With those four problems in my head I decided to redo this shitty old and messy parser by using re2c to do the parsing. Their is a problem though as I don't know which format it's supposed to parse at all (except the GNU tar things and ISO 8601 stuff) so I'm asking you guys which formats it should be able to parse, and which formats you already parse with the strtotime() function.
Comments
This one's odd because the time comes before the year, but it's the locale standard.
$ date +"%c" Sun Apr 18 18:36:57 2004
- These are the only strtotime formats I already use:
-
strtotime ("+20 minutes") strtotime ("+3 month") strtotime ("Monday") strtotime ("2001-10-24 15:22:13")
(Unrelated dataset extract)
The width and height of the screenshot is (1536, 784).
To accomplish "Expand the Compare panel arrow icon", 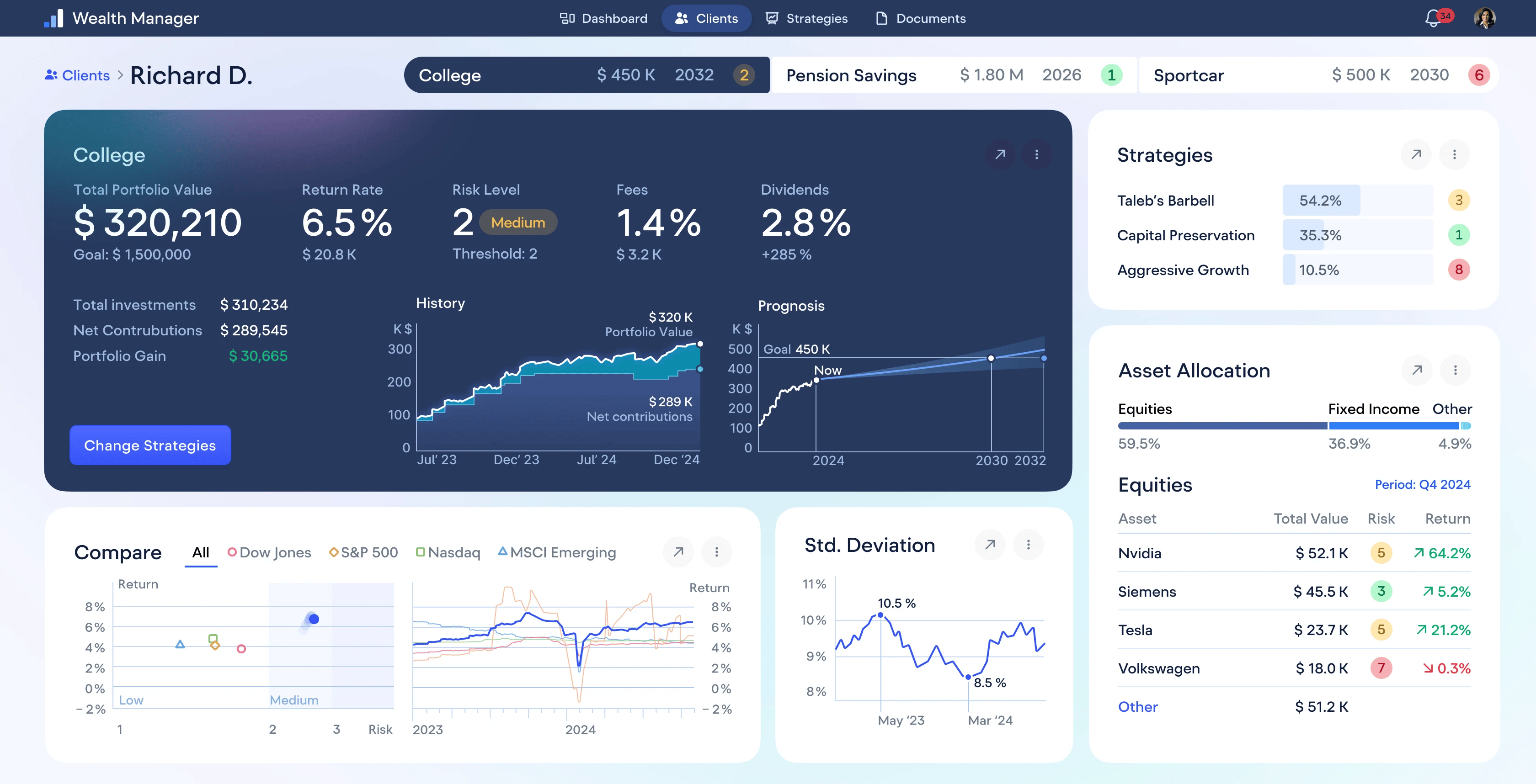I will point(678,551).
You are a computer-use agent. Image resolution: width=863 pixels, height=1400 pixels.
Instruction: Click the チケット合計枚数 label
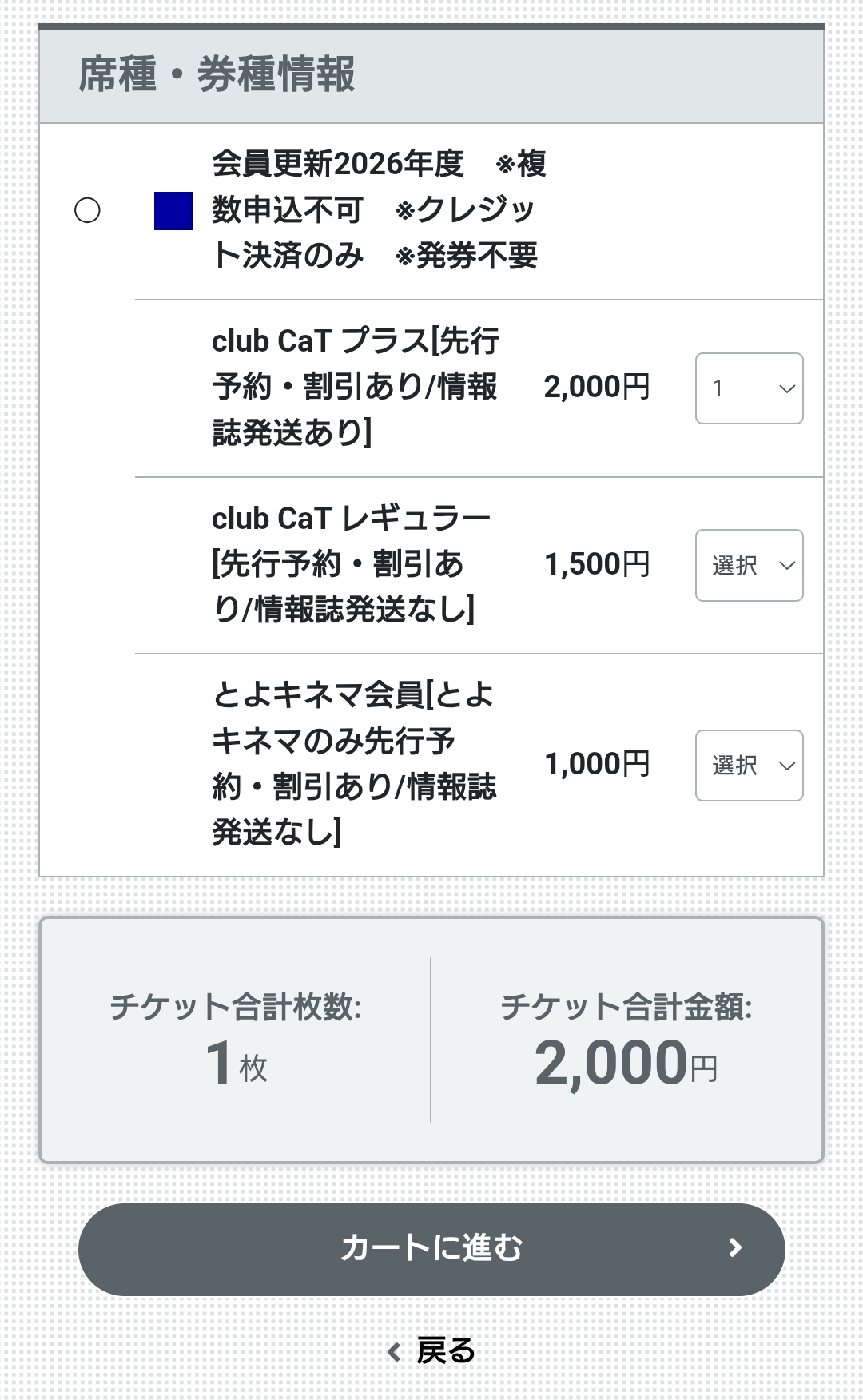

I think it would be good to be able to parse the default timstamp and date formats for postgresql, mysql and probably oracle and mssql. I only use postgresql so I can only point you here:
http://www.postgresql.org/docs/7.4/static/datatype-datetime.html
Parsing anything that a database could spit out would be great...
culley
Like culley's suggestion regarding database date formats, consider also typical
webserver log date formats. For example, for Apache's logs: http://httpd.apache.org/docs/logs.html http://httpd.apache.org/docs-2.0/logs.html
Also, how about operating system timestamps: http://weblogs.asp.net/oldnewthing/archive/2003/09/05/54806.aspx
There may be some good clues in the GNU C Library: http://www.gnu.org/software/libc/manual/html_node/Calendar-Time.html#Calendar%20Time
Maybe some clues here in POSIX Locale: http://www.opengroup.org/onlinepubs/007908799/xbd/locale.html#tag_005_003_005
Here are some additional database date and time function format references: http://dev.mysql.com/doc/mysql/en/Date_and_time_functions.html http://otn.oracle.com/tech/blaf/specs/commonFormats.html http://www.sswug.org/searchresults.asp?keywordstofind2=date%20time
For me, the most useful things about strftime() are doing relative date math ("+2 days") ("1 sunday ago") that properly accounts for DST switches and stuff based on days of the week ("next Monday").